(Task goal): In the listing below, find each line that holds "agent" and list it.
>>>
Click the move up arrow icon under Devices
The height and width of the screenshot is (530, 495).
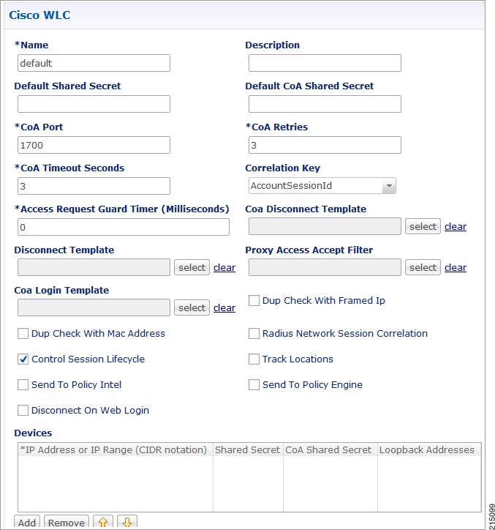tap(103, 522)
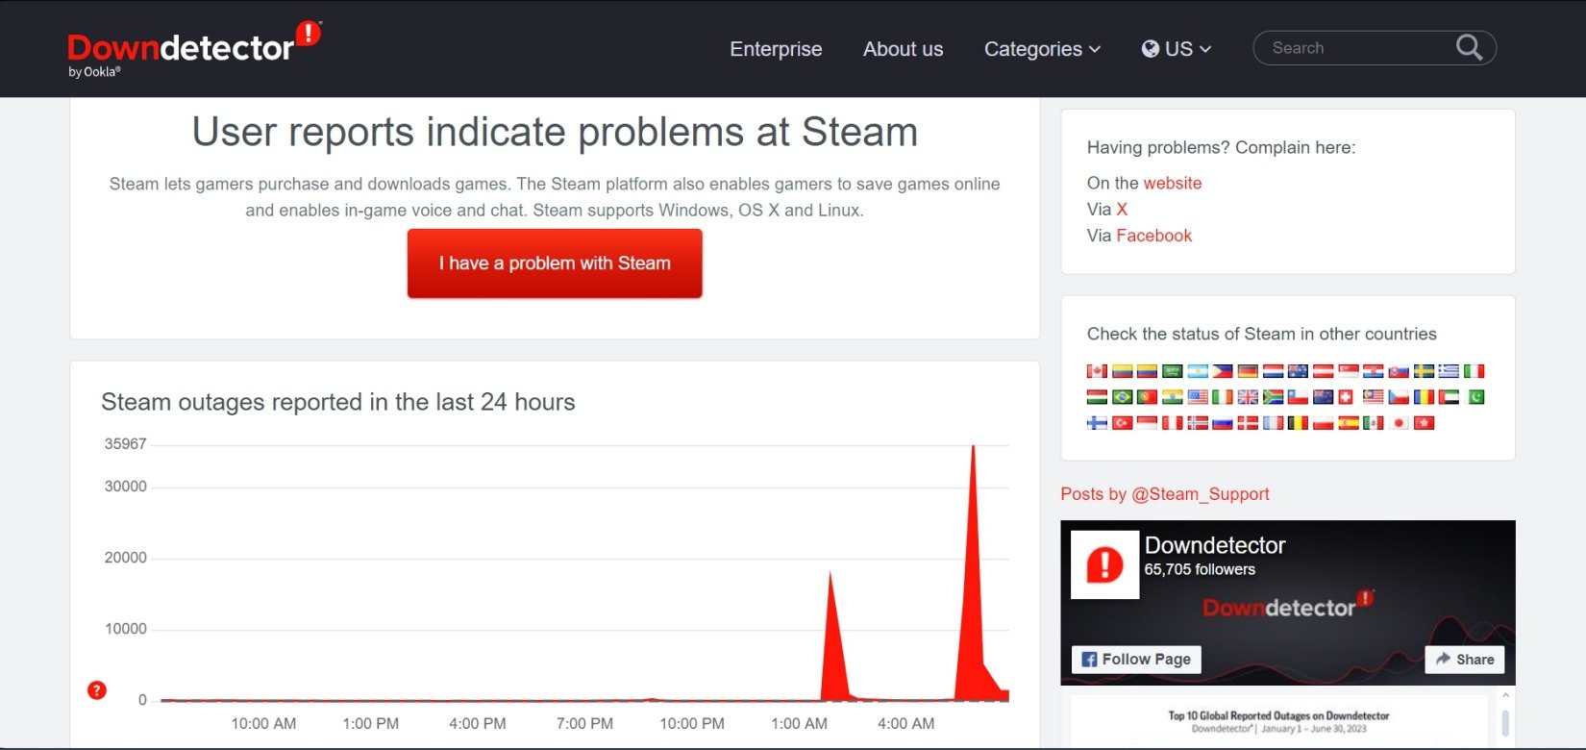Select the Switzerland flag
Screen dimensions: 1586x750
[1347, 397]
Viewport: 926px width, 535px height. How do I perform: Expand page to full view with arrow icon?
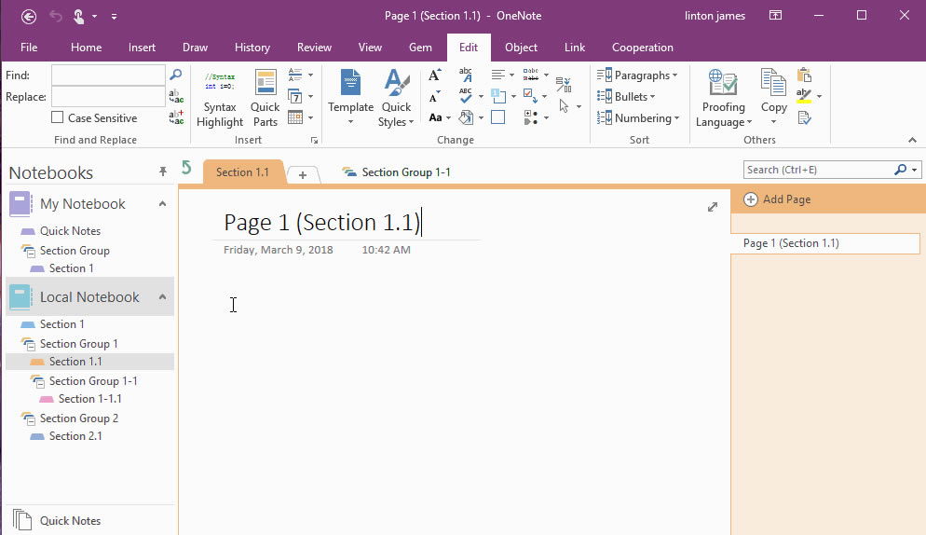click(713, 207)
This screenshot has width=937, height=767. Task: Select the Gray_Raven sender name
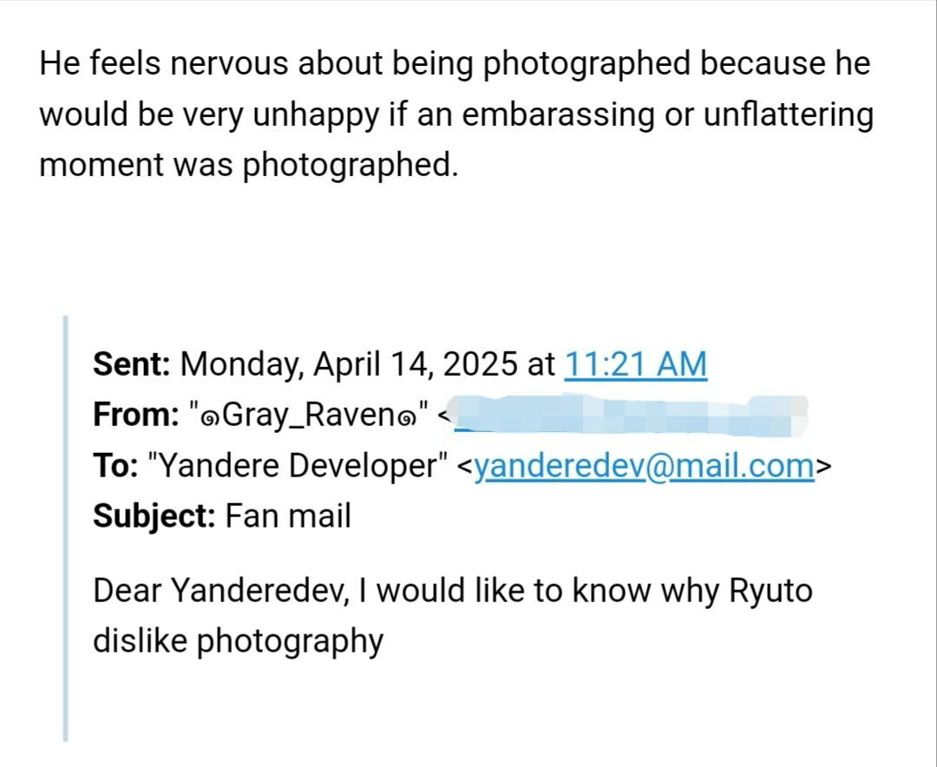pos(310,416)
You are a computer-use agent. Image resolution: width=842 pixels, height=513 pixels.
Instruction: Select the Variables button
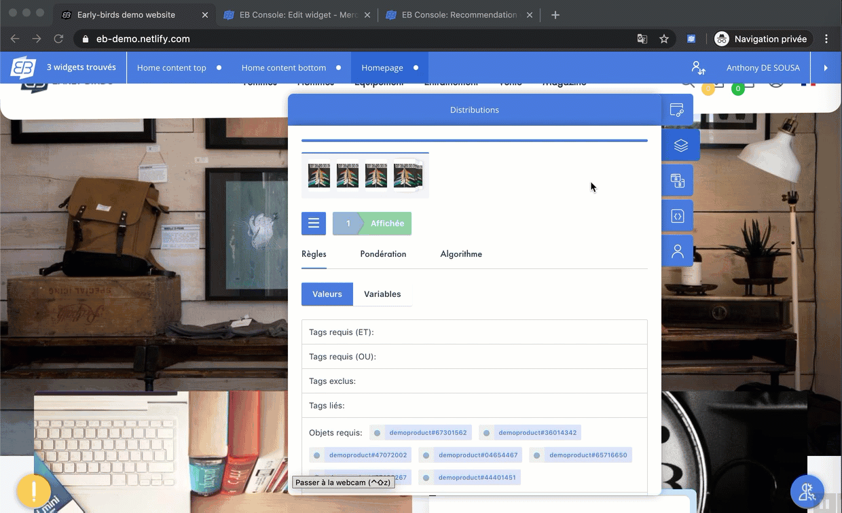coord(382,294)
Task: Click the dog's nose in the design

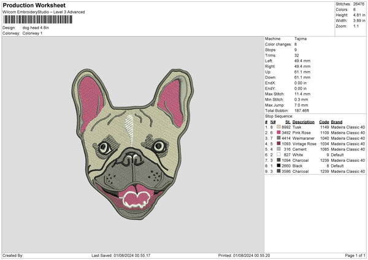Action: click(132, 161)
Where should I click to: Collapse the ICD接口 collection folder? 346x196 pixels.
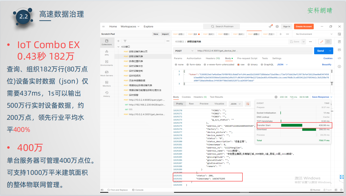coord(119,47)
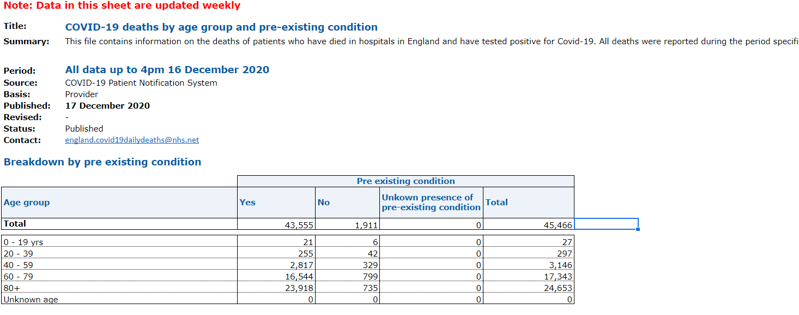The image size is (799, 315).
Task: Click the 'Unkown presence of pre-existing condition' header
Action: tap(431, 203)
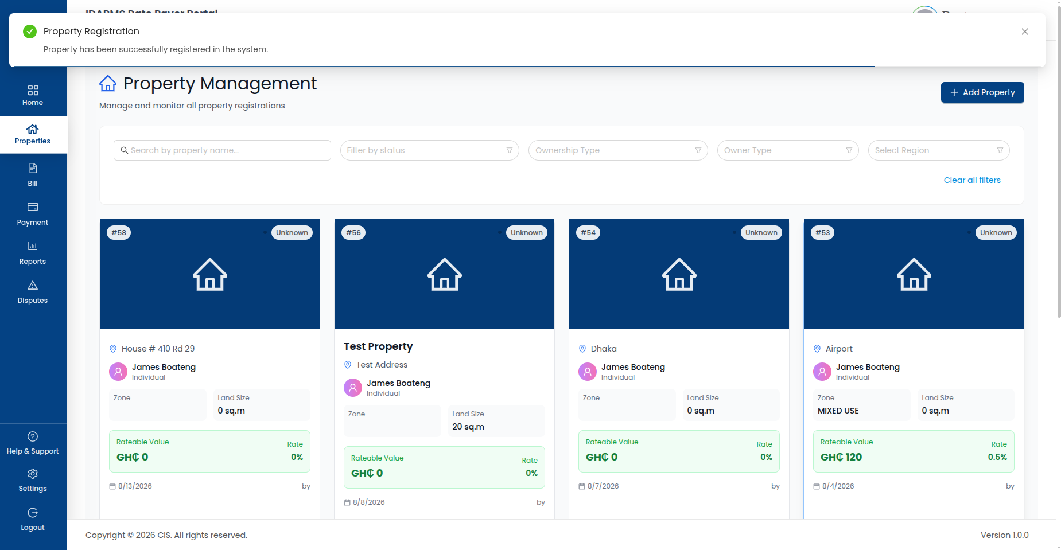Open the Help & Support question icon
This screenshot has height=550, width=1061.
[x=33, y=436]
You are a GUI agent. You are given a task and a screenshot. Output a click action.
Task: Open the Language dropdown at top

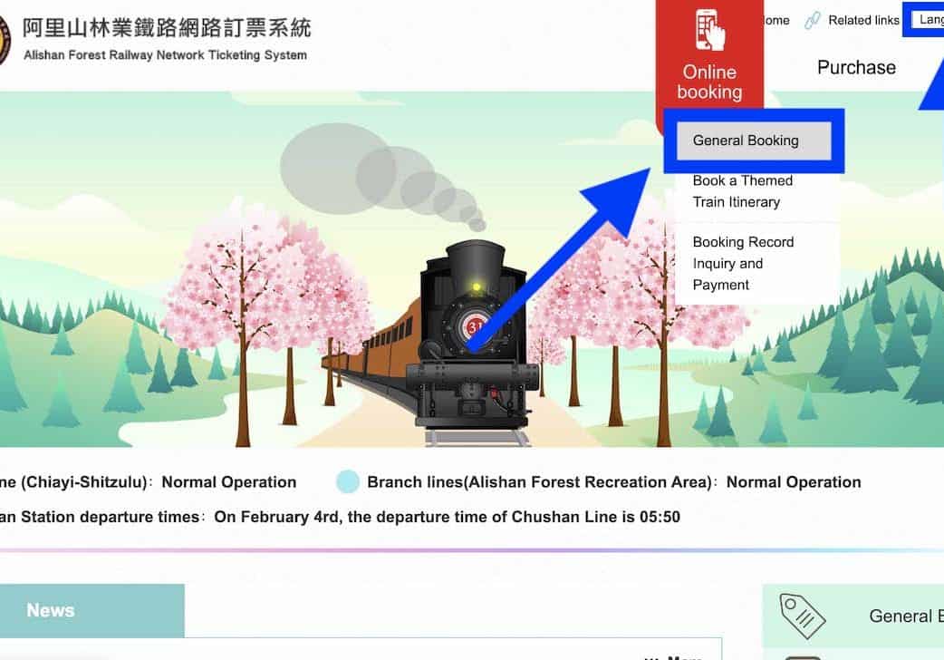927,20
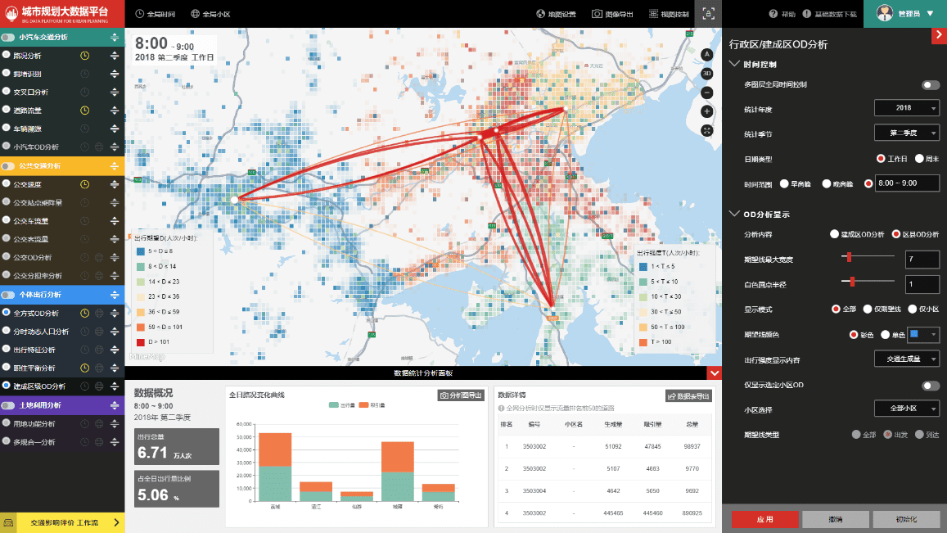Switch the map to 3D view
Screen dimensions: 947x533
click(x=707, y=74)
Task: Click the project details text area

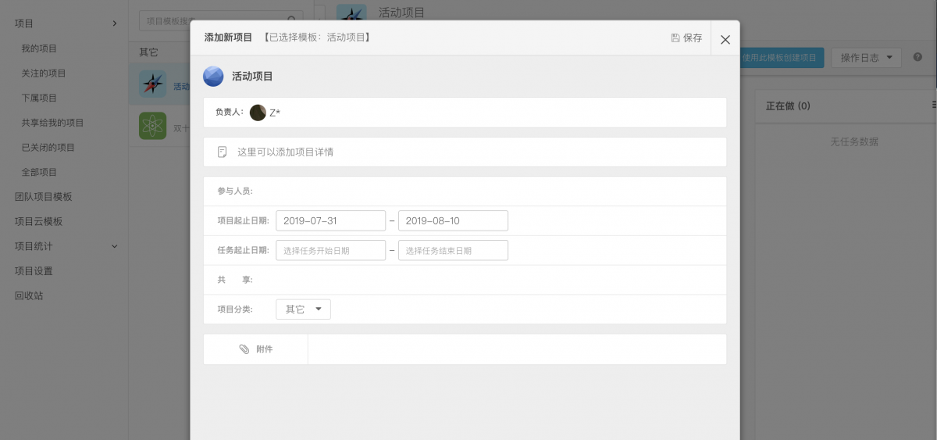Action: point(469,152)
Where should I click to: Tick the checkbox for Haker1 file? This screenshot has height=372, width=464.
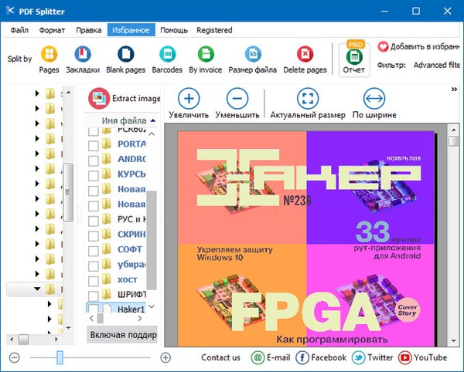(x=94, y=310)
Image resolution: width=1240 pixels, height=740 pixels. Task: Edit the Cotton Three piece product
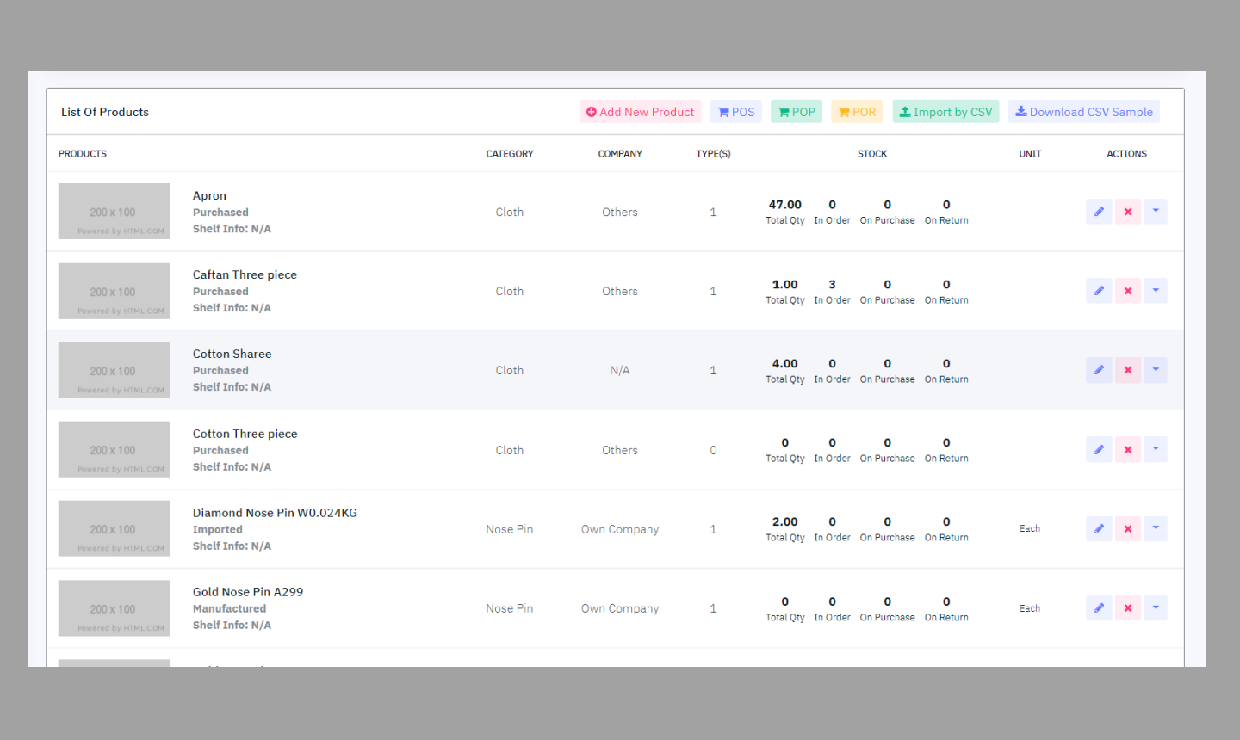tap(1099, 449)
<<<
(Result for this exercise):
You are a computer-use agent. Image resolution: width=842 pixels, height=513 pixels.
You are a GUI agent. You are given a task and a screenshot. Output a click action.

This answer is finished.